The Supreme Court’s ruling in Lyondell quashed those fears. Justice Carolyn Berger’s opinion sets aside personal liability for independent and disinterested directors in M&A deals unless there has been a “conscious disregard” of duty or if the directors “utterly failed to attempt to obtain the best sales price.”

“[The case] doesn’t really change the advice [I will give] to companies, but it does change the judicial focus on review from the question ‘Did the directors do everything they could have done?’ to ‘Was there an utter failure to seek to obtain the best price?’” Reisner says.

Borrowed from the landmark 1996 Delaware case In re Caremark International Inc. Derivative Litigation, the “utterly failed” wording sets a high bar. Caremark established that directors can be held liable for failure of oversight only in the event of an “utter failure to attempt to ensure” legal compliance. The opinion also noted that bad faith is “possibly the most difficult theory in corporation law upon which a plaintiff might hope to win a judgment.”

Haas points out that since Caremark set such a high standard, only one or two cases have ever overcome a motion to dismiss on failure-of-oversight claims. He expects the appropriated language in the Lyondell decision to have a similar effect.

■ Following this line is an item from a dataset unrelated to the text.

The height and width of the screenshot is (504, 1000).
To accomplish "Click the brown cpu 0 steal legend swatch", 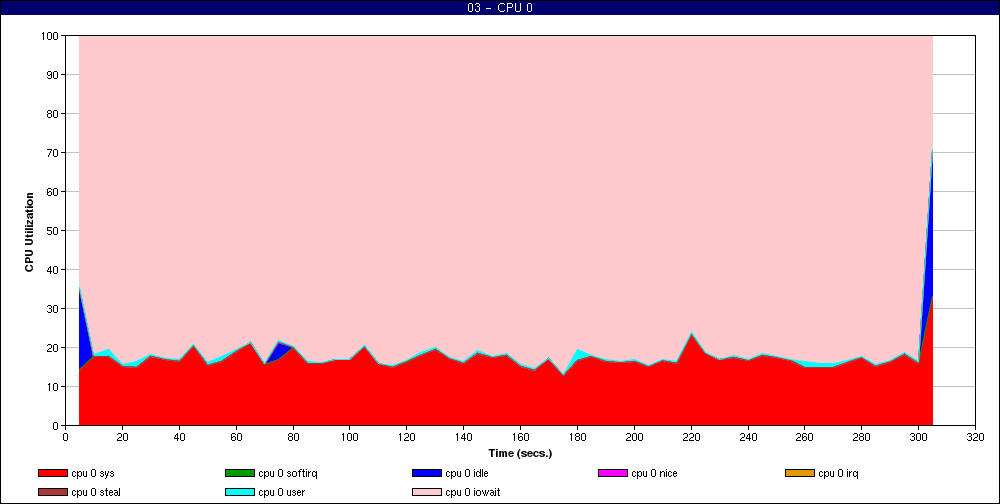I will (52, 491).
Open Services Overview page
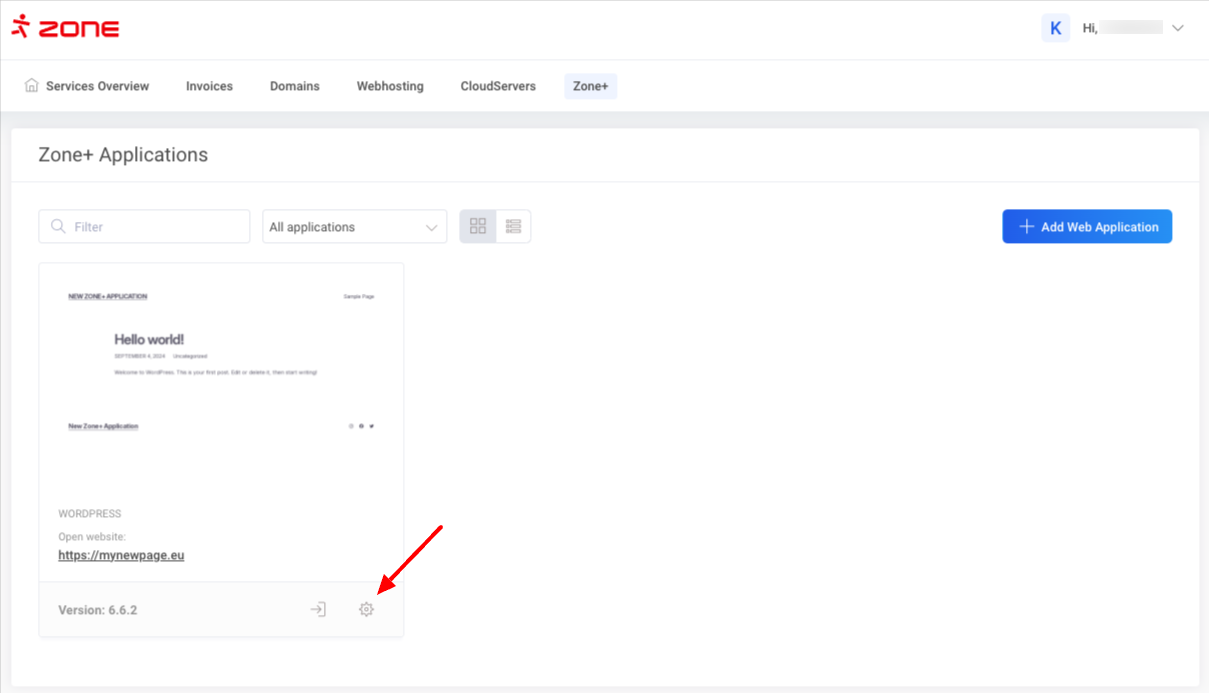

“To set such a high standard was surprising to me because with that standard in mind, it’s almost impossible to conceive of a situation where directors who are independent and disinterested could be held liable,” Haas says.

Rights Rising

Haas believes it’s unlikely that shareholders will continue to pursue such bad faith claims in M&A transactions following Lyondell. “It’s simply too hard to prove,” he says, predicting that shareholders instead will increasingly challenge disclosure violations and pursue injunctive relief based on a breach of the duty of care.

What’s clear is that shareholder activism is rising, and Lyondell doesn’t change that. The Delaware State Bar Association is currently considering proposed amendments to the Delaware General Corporation Law to submit to the Delaware General Assembly. The changes could significantly increase shareholders’ rights. Similar discussions about corporate democracy are taking place in the SEC.

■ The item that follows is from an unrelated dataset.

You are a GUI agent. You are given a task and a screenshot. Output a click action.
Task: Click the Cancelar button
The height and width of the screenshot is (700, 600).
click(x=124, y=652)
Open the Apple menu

“One could say that the right way for the law to go in general is to improve the ability of corporate democracy to improve the functioning of the ballot box, to have real accountability in elections for directors and to have stockholders policing their companies rather than using litigation to police that,” Reisner says.

Lyondell falls in line with that idea, and also supports the trend that shareholders aren’t the only ones becoming more active.

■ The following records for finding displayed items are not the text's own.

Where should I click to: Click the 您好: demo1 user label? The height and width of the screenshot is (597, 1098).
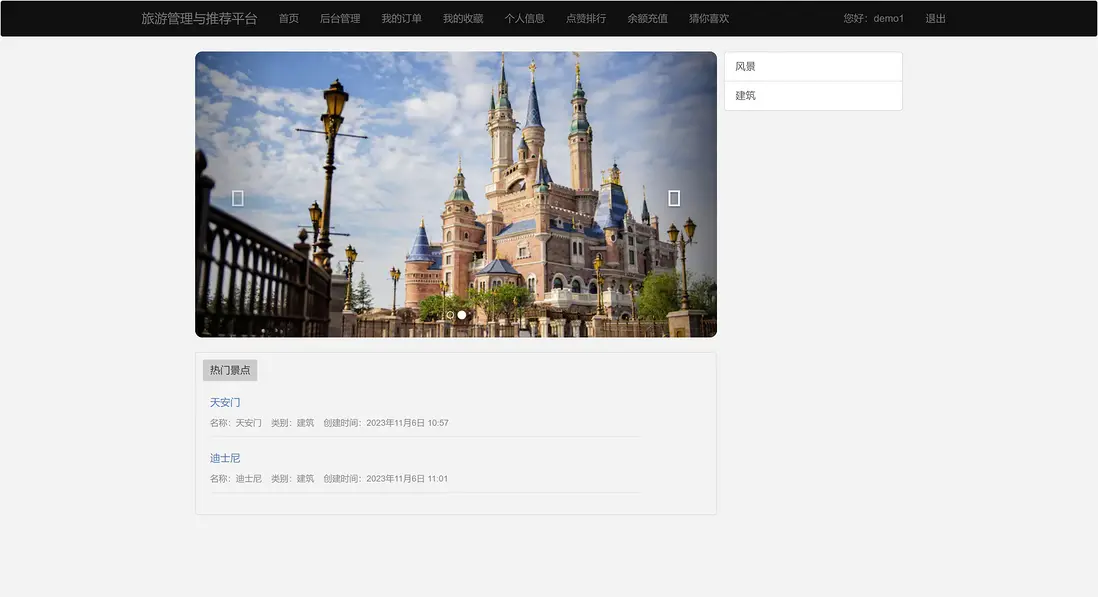(873, 18)
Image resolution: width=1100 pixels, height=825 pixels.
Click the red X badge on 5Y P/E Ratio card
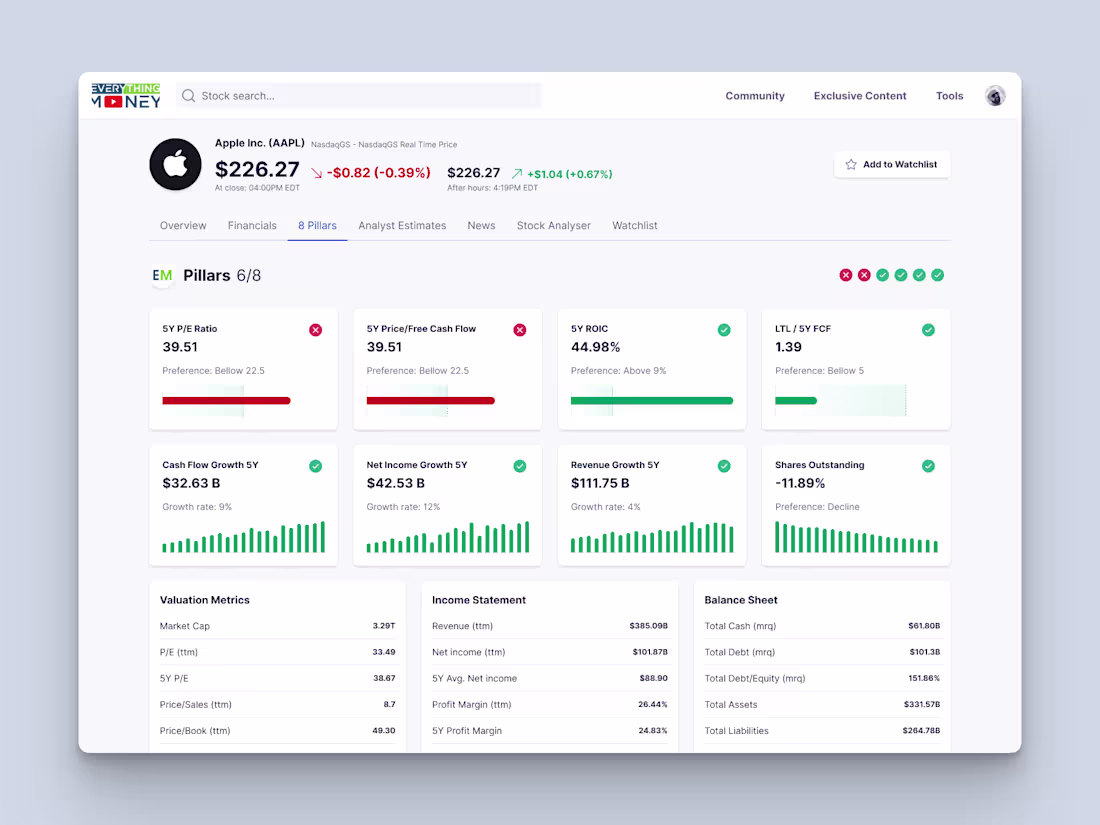tap(316, 329)
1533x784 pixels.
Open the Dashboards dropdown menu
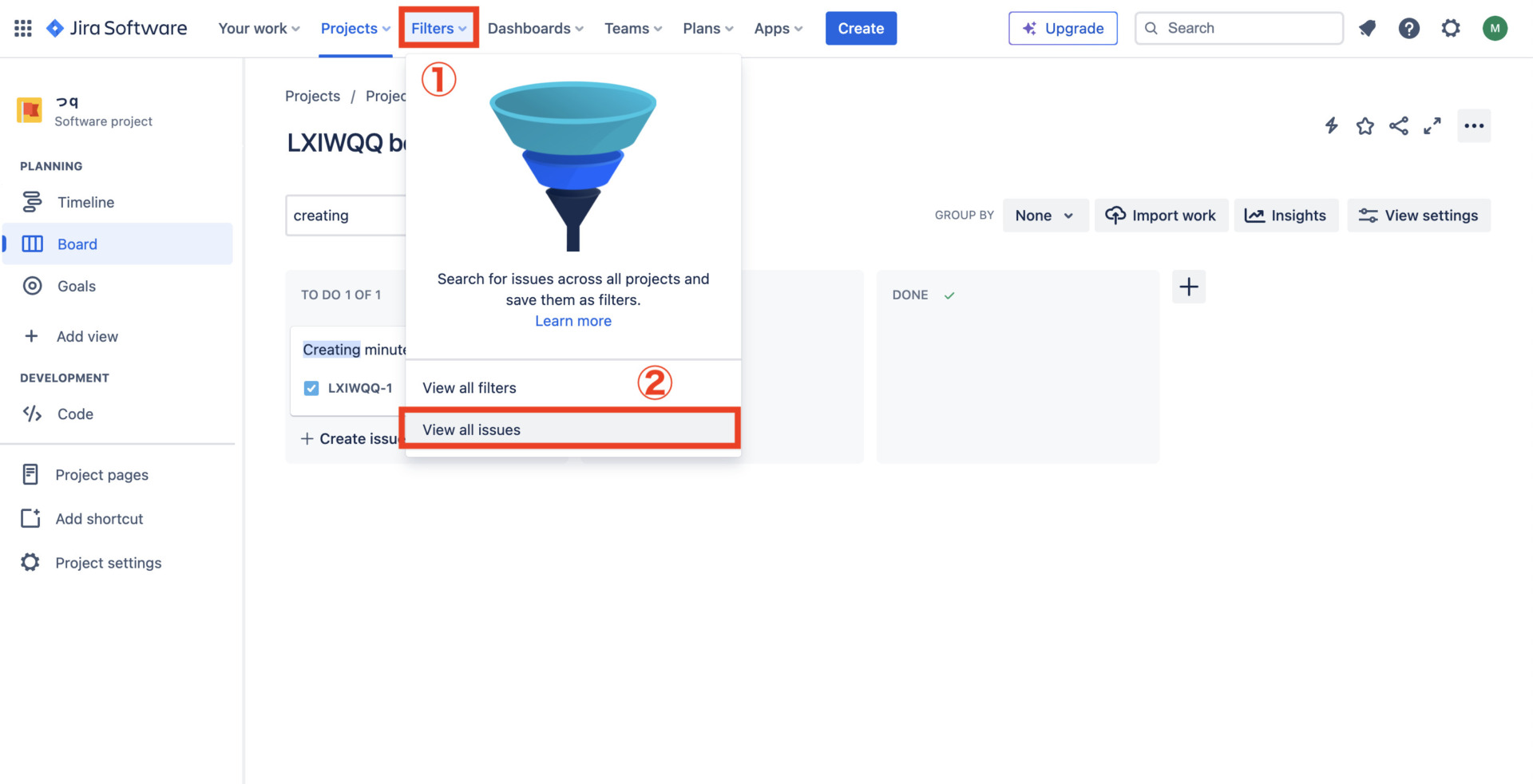535,29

“Today directors are becoming increasingly more active, and they’re moving away from a rote check-the-box mentality and getting increasingly more involved in making substantive decisions,” Haas says. “That’s a very good thing in corporate governance.”

Corporate boards can take heart that Lyondell goes a long way toward allowing them to make those well-informed business decisions without the threat of personal liability.